Comments by Bishop McKeown and First Minister highlights sharp differences over education policy

Bishop Donal McKeown: claimed Mr Robinson had suggested that “certain vested interests, by implication the Catholic Church, were the ones who were blocking movements towards that [integrated education]”. Photographer: Dara Mac Dónaill

Bishop Donal McKeown: claimed Mr Robinson had suggested that “certain vested interests, by implication the Catholic Church, were the ones who were blocking movements towards that [integrated education]”. Photographer: Dara Mac Dónaill

Tue, Jul 2, 2013, 08:22


First Minister Peter Robinson has weighed into a developing quarrel over integrated education between the auxiliary Catholic Bishop of Down and Connor Donal McKeown and the DUP.

Mr Robinson said yesterday that Bishop McKeown had “somewhat lost the plot” following his comments that the Catholic community viewed the DUP’s stance on integrated education as “nakedly sectarian”.

Bishop McKeown claimed Mr Robinson had suggested that “certain vested interests, by implication the Catholic Church, were the ones who were blocking movements towards that [integrated education]”.

“That certainly was perceived in the Catholic community as nakedly sectarian – talking about reconciliation, but ultimately saying the fault is the Catholics, they really are the ones who are to blame and, specifically, the Catholic Church,” the bishop added.

“I suppose at the present time kicking the Catholic Church really won’t lose you too many votes in many places,” Bishop McKeown said on BBC Radio Ulster’s Sunday Sequence religious affairs programme.

His comments followed on US president Barack Obama’s criticism of segregated education ahead of his attendance at the G8 summit in Fermanagh two weeks ago.

“If towns remain divided – if Catholics have their schools and buildings, and Protestants have theirs; if we can’t see ourselves in one another and fear or resentment are allowed to harden – that too encourages division and discourages co-operation,” Mr Obama told an audience of mostly young people in Belfast.
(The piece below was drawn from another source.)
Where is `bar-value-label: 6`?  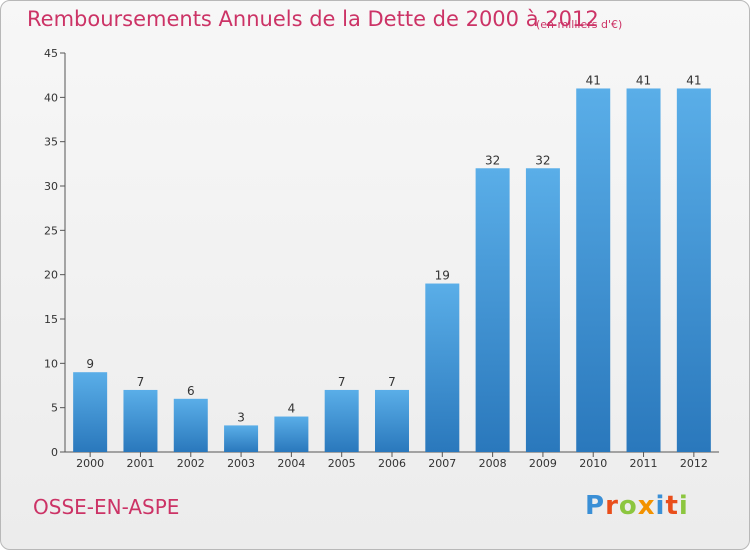 bar-value-label: 6 is located at coordinates (191, 391).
Mr Robinson was previously criticised by the Catholic Primate, Cardinal Seán Brady, when in a speech in 2010 he described the current education system in Northern Ireland as a “benign form of apartheid”. He said he had no objection to church-run schools but he objected to the state funding them.

Cardinal Brady said the speech created “distrust and suspicion”.

It suggested that schools in the North should be forced into a single system which was a “stark warning to all those who respect diversity and the rights of parents”.

Mr Robinson was yesterday dismissive of Bishop McKeown’s criticism. “How anybody who is looking for shared education can be seen to be sectarian is beyond me and beyond everyone else.”

DUP education spokesman Mervyn Storey also entered the controversy to add that Bishop McKeown was “on the wrong side of the argument” and should listen to views within the Catholic community.

The Catholic bishops should “come into the 21st century”, he said.

Political ends
Separately, in his BBC interview, Bishop McKeown said the DUP and Sinn Féin were exploiting sectarianism for their own political ends.

He said that because of its united Ireland ambitions, Sinn Féin “cannot afford to make Northern Ireland work too well in the UK”.

Deputy First Minister Martin McGuinness said Bishop McKeown’s comments were “a highly political attack on my party’s strategy for a united Ireland” and were “worthy of any SDLP press operation”.